◆ Exercise:
State, as a number alone, how many lines of the data contain the string "computer".

Stored records:
--------------------------------------------------

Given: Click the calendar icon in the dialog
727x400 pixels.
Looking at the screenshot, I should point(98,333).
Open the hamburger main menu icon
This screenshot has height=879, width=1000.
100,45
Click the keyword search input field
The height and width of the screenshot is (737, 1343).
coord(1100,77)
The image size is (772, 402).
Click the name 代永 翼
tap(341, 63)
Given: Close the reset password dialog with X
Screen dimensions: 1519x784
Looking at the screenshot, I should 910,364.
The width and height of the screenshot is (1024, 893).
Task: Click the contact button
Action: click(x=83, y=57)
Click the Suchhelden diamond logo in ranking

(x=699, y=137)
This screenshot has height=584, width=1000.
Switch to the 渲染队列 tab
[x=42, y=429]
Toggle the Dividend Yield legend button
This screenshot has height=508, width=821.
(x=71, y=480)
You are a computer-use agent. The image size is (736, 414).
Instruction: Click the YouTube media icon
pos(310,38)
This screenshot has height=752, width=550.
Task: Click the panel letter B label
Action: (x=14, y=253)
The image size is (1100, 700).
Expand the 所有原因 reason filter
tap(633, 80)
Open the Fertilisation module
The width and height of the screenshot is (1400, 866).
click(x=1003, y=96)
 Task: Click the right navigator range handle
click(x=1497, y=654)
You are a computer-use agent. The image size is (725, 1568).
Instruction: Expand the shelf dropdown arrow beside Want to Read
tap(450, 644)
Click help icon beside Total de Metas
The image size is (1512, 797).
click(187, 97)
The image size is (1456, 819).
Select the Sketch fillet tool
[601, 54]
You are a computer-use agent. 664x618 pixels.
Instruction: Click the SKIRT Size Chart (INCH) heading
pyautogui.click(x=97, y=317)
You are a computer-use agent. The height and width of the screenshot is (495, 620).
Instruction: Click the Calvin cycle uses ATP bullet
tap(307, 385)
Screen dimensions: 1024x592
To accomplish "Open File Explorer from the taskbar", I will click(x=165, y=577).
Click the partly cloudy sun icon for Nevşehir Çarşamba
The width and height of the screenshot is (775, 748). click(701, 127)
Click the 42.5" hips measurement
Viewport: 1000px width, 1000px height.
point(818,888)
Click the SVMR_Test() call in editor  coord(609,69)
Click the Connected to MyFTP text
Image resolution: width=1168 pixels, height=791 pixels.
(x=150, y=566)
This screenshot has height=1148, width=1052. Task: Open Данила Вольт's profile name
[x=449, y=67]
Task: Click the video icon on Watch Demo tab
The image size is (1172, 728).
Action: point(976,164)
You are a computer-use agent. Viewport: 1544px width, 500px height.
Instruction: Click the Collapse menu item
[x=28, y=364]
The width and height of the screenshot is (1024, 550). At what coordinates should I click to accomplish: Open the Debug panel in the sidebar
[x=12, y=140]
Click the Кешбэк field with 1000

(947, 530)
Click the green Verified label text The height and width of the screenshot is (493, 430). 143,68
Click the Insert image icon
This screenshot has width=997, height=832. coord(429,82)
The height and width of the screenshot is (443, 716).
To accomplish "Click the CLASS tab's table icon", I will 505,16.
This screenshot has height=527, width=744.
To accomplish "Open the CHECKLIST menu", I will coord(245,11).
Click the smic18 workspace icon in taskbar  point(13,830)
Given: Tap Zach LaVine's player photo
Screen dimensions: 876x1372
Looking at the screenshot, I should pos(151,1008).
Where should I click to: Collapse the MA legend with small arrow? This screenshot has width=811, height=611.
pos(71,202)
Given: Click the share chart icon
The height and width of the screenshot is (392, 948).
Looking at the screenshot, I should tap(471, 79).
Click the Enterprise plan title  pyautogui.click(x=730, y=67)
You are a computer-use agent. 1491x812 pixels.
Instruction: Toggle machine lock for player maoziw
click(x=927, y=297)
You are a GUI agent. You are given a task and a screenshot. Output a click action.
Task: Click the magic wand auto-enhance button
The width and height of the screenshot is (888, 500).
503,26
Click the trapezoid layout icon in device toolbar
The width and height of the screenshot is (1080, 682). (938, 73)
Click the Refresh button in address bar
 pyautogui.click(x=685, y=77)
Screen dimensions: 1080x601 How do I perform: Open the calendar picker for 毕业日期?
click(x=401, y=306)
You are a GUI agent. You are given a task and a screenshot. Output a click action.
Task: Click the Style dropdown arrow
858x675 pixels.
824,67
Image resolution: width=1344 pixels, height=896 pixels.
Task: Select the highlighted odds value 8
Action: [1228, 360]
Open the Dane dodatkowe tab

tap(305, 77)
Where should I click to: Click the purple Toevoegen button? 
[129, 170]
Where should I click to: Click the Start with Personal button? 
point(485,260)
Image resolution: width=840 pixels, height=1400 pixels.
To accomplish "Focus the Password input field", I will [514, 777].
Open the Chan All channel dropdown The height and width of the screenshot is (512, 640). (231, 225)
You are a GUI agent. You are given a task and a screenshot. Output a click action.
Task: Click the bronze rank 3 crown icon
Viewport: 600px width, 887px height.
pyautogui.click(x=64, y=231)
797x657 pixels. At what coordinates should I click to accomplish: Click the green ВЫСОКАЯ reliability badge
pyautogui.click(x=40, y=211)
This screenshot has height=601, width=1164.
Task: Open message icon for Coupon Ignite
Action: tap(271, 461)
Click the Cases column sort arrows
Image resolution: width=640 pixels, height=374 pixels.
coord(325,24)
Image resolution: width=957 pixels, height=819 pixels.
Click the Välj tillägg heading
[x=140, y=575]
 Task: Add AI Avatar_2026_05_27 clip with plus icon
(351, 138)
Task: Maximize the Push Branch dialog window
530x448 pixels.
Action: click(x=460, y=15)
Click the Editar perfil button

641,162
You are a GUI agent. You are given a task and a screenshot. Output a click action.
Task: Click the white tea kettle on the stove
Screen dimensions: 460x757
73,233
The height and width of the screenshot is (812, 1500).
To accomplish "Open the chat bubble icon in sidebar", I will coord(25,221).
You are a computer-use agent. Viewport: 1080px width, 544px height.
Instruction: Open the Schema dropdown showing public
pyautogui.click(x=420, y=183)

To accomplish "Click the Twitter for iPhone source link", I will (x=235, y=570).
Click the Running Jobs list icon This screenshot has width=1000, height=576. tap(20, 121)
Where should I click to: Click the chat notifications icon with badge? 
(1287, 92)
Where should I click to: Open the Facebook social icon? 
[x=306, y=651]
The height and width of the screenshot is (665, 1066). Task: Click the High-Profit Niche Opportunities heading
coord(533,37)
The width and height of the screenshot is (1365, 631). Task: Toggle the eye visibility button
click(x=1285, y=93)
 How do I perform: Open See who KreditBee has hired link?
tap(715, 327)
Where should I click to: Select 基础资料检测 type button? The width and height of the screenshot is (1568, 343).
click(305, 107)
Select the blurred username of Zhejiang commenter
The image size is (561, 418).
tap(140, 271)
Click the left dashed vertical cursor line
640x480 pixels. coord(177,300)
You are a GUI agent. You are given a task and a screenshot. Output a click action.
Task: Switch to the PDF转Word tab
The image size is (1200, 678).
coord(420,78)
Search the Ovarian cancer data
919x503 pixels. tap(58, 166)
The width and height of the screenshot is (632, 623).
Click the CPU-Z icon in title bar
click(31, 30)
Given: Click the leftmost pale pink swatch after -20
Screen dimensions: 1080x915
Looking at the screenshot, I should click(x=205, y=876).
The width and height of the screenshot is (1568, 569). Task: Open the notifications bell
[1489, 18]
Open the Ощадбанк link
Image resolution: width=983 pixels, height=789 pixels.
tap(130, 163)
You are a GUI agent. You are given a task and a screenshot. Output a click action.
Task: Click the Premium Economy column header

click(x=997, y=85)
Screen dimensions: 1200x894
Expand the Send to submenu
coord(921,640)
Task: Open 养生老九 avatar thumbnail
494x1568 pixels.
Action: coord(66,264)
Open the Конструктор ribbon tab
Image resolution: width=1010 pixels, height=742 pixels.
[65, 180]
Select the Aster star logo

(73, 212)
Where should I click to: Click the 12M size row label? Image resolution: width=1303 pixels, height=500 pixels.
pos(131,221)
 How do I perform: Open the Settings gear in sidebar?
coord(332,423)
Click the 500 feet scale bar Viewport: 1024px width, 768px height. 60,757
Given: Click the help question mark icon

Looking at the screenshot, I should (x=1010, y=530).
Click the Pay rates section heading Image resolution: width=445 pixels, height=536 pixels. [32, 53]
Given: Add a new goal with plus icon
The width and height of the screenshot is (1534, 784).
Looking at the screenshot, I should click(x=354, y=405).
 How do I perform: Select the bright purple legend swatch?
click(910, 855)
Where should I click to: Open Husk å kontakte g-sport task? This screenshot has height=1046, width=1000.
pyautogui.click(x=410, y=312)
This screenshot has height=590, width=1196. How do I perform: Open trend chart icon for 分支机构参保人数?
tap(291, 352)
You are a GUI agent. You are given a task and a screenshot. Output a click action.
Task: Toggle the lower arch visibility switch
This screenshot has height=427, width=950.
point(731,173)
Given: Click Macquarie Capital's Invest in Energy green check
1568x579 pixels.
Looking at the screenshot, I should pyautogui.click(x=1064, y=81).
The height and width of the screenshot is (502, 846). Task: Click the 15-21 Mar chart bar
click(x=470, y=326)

--------------------------------------------------

◆ Exercise output:
7